= Large memory storage and retrieval neural network =

Type of neural network

A large memory storage and retrieval neural network (LAMSTAR) is a fast deep learning neural network of many layers that can use many filters simultaneously. These filters may be nonlinear, stochastic, logic, non-stationary, or even non-analytical. They are biologically motivated and learn continuously.

A LAMSTAR neural network may serve as a dynamic neural network in spatial or time domains or both. Its speed is provided by Hebbian link-weights that integrate the various and usually different filters (preprocessing functions) into its many layers and to dynamically rank the significance of the various layers and functions relative to a given learning task. This vaguely imitates biological learning that integrates various preprocessors (cochlea, retina, etc.) and cortexes (auditory, visual, etc.) and their various regions. Its deep learning capability is further enhanced by using inhibition, correlation and by its ability to cope with incomplete data, or "lost" neurons or layers even amidst a task. It is fully transparent due to its link weights. The link-weights allow dynamic determination of innovation and redundancy, and facilitate the ranking of layers, of filters or of individual neurons relative to a task.

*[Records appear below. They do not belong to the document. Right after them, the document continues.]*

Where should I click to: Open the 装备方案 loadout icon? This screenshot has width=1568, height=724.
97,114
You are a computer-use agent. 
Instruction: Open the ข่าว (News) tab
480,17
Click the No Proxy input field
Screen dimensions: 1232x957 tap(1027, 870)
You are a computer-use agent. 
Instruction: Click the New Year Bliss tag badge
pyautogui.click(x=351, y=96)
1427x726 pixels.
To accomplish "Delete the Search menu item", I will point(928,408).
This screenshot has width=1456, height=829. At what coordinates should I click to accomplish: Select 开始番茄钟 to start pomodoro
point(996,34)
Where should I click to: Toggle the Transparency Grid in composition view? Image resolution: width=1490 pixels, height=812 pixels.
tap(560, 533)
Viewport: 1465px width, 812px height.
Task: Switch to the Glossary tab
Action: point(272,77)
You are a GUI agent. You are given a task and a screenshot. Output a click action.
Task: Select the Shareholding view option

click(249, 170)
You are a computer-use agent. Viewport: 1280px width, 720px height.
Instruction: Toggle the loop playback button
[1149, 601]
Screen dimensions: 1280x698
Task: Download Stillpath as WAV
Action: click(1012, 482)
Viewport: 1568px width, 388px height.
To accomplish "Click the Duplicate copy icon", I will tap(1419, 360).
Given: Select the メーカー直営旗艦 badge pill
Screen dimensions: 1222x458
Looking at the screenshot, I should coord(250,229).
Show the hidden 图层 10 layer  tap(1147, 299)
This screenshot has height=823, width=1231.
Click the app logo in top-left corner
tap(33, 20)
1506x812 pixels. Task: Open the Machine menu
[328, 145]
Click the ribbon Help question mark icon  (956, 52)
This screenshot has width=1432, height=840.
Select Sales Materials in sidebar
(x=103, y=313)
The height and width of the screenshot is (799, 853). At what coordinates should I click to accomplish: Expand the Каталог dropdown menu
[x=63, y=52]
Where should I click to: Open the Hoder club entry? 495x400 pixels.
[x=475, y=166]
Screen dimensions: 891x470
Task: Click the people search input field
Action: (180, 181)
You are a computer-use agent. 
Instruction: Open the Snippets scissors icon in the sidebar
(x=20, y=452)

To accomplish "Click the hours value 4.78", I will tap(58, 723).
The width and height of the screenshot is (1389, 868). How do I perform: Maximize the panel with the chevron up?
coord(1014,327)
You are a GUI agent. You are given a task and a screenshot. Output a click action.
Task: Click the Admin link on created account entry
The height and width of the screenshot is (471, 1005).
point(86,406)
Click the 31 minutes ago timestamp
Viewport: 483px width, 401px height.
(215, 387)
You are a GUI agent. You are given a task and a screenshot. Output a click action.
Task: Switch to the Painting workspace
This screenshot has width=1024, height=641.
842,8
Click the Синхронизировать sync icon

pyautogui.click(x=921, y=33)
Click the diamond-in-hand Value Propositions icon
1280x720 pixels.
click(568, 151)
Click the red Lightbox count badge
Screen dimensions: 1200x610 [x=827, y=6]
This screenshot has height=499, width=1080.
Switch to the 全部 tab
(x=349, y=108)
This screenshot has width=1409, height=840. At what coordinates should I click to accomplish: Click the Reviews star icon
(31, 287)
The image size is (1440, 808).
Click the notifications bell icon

LAMSTAR has been applied to many domains, including medical and financial predictions, adaptive filtering of noisy speech in unknown noise, still-image recognition, video image recognition, software security and adaptive control of non-linear systems. LAMSTAR had a much faster learning speed and somewhat lower error rate than a CNN based on ReLU-function filters and max pooling, in 20 comparative studies.

These applications demonstrate delving into aspects of the data that are hidden from shallow learning networks and the human senses, such as in the cases of predicting onset of sleep apnea events, of an electrocardiogram of a fetus as recorded from skin-surface electrodes placed on the mother's abdomen early in pregnancy, of financial prediction or in blind filtering of noisy speech.

LAMSTAR was proposed in 1996 and was further developed Graupe and Kordylewski from 1997–2002. A modified version, known as LAMSTAR 2, was developed by Schneider and Graupe in 2008.